** Exercise directions **
From the line that contains "Given: Click the frame with timestamp 01:25" through the line that contains "The image size is (1246, 999).", output every line of the listing below exactly and leave out all the rest.

** Data for this task **
====

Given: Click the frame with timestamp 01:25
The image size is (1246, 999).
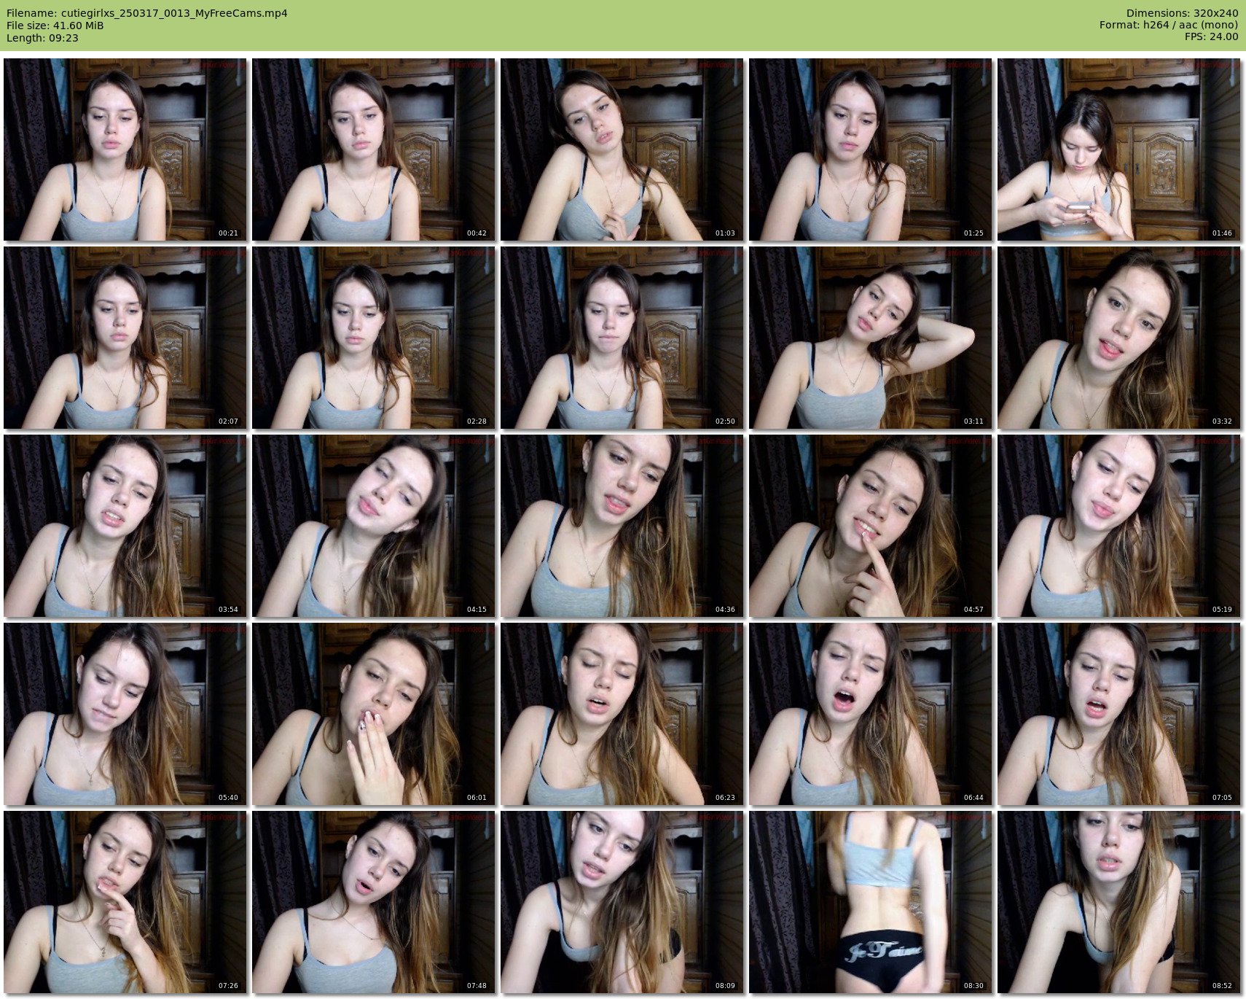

====

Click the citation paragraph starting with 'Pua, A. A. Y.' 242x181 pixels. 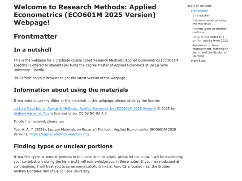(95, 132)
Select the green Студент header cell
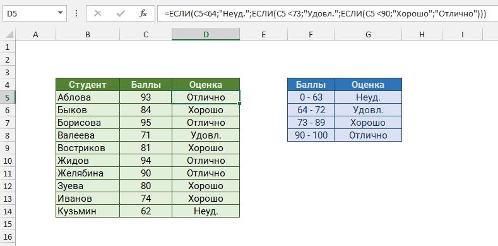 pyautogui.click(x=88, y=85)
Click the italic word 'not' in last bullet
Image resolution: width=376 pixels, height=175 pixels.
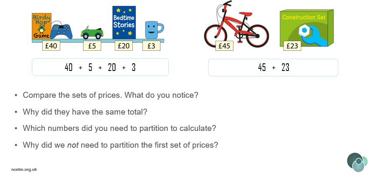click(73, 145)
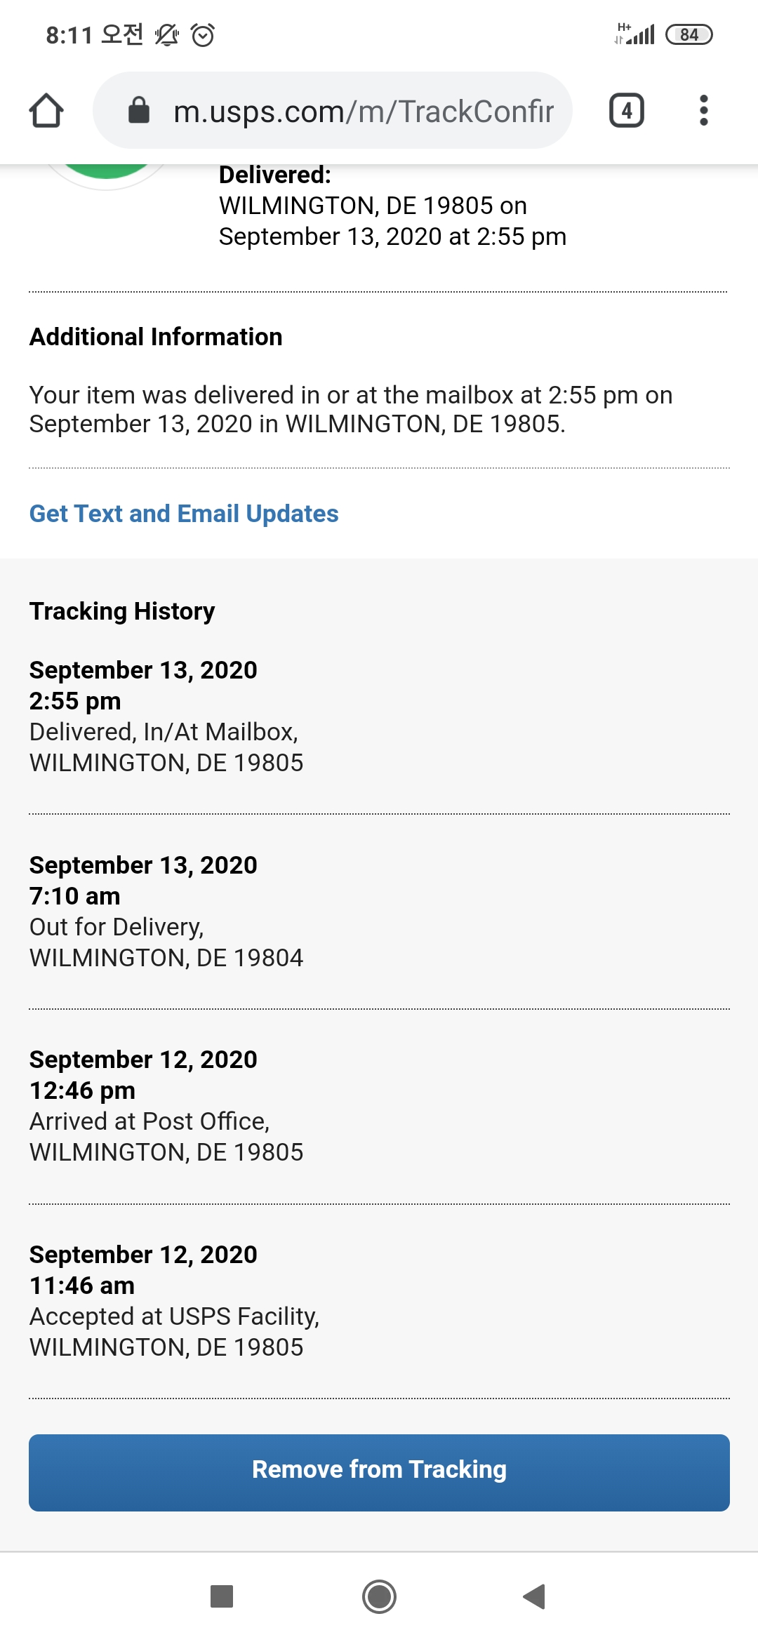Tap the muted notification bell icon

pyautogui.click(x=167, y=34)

====

** Answer to this task **
Given: Click the frame with timestamp 01:25
The image size is (1246, 999).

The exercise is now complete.